══ Data entries
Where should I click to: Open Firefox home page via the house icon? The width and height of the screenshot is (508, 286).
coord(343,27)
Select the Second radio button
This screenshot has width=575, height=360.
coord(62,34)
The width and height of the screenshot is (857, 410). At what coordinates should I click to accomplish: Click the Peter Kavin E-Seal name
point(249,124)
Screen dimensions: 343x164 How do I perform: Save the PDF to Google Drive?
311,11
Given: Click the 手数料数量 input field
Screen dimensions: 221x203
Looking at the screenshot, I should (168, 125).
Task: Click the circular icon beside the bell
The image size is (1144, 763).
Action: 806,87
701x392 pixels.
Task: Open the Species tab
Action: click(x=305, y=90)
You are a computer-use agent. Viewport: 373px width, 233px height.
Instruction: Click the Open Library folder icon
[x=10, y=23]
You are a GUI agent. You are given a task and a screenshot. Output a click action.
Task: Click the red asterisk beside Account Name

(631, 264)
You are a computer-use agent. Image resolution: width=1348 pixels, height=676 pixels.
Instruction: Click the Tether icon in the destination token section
════
What is expected:
Change each "Instruction" in the lines above to "Command", then write out all the lines again with nothing else altered.

Written answer:
Where should I click to: Open Firefox home page via the house icon? The width and height of the screenshot is (508, 286).
coord(343,27)
Select the Second radio button
This screenshot has width=575, height=360.
coord(62,34)
The width and height of the screenshot is (857, 410). At what coordinates should I click to accomplish: Click the Peter Kavin E-Seal name
point(249,124)
Screen dimensions: 343x164 How do I perform: Save the PDF to Google Drive?
311,11
Given: Click the 手数料数量 input field
Screen dimensions: 221x203
Looking at the screenshot, I should (168, 125).
Task: Click the circular icon beside the bell
The image size is (1144, 763).
Action: 806,87
701x392 pixels.
Task: Open the Species tab
Action: click(x=305, y=90)
You are a computer-use agent. Viewport: 373px width, 233px height.
Command: Click the Open Library folder icon
[x=10, y=23]
You are a GUI agent. You are given a task and a screenshot. Output a click action.
Task: Click the red asterisk beside Account Name

(631, 264)
You are a computer-use agent. Image resolution: width=1348 pixels, height=676 pixels.
Command: Click the Tether icon in the destination token section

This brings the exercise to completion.